Discovery does not fail to deliver for its readers, a story told at and unrelenting pace, testing the social, racial and emotional limits of its characters, challenging the morality of each one, leaving them all with unbearable truths and realities with which to contend. You will be unable to put this book down, until you turn the final page.
I’ve stumbled upon a masterpiece This is one of those books that changes people. It doesn’t contain a whole lot of subtle aha moments. Nope... it highlights its points with all the subtlety of a jackhammer, while being entertaining as hell. Granted...you can read this book in total oblivion to its social commentary and still be thoroughly entertained. It’s that good a feat of storytelling. But if you’ve got the tiniest spark of Awareness in you...you’re gonna come away different than you started. The book is a lot of pages. You definitely get your money’s worth.
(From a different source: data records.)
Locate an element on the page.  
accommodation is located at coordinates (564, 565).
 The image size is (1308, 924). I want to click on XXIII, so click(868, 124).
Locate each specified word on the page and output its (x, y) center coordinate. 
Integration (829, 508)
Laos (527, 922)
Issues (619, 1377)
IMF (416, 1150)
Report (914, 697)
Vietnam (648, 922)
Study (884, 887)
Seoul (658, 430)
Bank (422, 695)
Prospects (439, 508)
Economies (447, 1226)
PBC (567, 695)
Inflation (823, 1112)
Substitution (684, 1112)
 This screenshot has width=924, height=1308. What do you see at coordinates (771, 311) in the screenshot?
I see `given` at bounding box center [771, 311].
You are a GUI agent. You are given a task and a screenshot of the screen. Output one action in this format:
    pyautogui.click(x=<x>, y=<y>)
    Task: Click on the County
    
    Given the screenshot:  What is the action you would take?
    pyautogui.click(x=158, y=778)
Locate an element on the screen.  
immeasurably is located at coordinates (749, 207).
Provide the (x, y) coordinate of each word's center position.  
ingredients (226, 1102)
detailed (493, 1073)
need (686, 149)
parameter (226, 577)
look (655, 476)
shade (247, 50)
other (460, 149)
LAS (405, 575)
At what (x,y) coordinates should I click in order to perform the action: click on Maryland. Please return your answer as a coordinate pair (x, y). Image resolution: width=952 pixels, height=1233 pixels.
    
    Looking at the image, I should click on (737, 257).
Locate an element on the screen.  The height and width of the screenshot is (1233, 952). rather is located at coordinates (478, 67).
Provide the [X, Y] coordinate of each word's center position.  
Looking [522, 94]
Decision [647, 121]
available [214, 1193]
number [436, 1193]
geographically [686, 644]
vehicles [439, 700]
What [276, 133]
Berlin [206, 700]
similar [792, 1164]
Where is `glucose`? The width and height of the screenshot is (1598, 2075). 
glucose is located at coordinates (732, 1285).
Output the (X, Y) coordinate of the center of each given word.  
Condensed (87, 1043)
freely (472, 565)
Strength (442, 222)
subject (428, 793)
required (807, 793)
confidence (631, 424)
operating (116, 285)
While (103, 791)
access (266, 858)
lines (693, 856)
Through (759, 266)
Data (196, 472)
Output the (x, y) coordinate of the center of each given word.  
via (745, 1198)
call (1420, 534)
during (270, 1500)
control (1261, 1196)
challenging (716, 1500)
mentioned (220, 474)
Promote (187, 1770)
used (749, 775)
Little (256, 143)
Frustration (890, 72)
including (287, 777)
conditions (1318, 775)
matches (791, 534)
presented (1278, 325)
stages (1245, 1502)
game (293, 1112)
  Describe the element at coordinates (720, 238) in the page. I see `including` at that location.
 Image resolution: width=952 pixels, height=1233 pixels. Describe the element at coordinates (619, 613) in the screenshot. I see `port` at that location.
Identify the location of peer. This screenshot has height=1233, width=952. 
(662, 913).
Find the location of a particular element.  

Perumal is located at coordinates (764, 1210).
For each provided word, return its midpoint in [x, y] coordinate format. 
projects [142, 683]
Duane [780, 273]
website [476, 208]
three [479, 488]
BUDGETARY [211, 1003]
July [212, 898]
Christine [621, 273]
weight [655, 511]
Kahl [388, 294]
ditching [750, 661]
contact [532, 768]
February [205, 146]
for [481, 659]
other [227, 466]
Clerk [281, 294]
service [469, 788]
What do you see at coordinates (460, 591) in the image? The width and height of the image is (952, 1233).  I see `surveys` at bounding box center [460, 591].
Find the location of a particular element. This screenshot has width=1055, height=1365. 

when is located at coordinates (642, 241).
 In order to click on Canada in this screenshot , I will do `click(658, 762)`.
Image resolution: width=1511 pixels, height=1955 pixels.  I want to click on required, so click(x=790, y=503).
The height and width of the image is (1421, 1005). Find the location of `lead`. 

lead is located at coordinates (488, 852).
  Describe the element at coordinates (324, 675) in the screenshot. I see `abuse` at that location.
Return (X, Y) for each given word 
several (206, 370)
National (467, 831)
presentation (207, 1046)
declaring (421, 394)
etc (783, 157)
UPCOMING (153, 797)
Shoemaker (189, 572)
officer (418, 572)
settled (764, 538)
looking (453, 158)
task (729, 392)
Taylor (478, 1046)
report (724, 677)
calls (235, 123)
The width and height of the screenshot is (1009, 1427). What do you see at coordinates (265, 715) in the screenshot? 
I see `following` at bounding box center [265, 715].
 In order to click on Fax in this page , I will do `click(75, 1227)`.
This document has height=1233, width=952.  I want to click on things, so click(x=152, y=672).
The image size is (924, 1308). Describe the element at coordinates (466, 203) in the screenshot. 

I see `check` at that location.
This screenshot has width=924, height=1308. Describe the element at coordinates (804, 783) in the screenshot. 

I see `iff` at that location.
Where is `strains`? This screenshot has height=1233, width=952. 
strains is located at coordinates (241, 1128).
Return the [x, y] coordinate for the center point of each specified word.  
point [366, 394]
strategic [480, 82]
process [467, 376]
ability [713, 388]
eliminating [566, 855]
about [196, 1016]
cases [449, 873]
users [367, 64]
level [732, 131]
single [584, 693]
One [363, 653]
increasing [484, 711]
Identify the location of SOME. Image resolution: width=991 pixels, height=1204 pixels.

I was impressed that there are so few irrelevant passages in such a long volume. This story is one of those where you find yourself fighting sleep so you can read “just a few more pages”. Here’s hoping that the rest of the trilogy is as explosive.
What sets this book about a part from others, within the Sci-Fi realm, is how the African-America's plight is address:
Rather living, tolerating, and many times over, surviving the confines of a western society, a group of brilliant individuals take a bold opportunity to think outside the box. Decades later, in present times, the world is now waking up to the fact of an thriving melanoid community, with technology far outstriping their own, existing on the other side of the moon. For some it is not an easy pill to swallow; not when generations of inbreed hatred take presidency. For others there is awe, in the presumed unattainable being a long since established reality. Yet for many in power there is a surging fear, of the unknown. "What are their intentions?" The ending of this first installment, of the Darkside Universe, may surprise you.
This was an enjoyable read. The premise is good and not a secret. It is everything around it that is tense and riveting. A love story, a detective story, a science story, a political story, and a political story. I enjoyed the journey.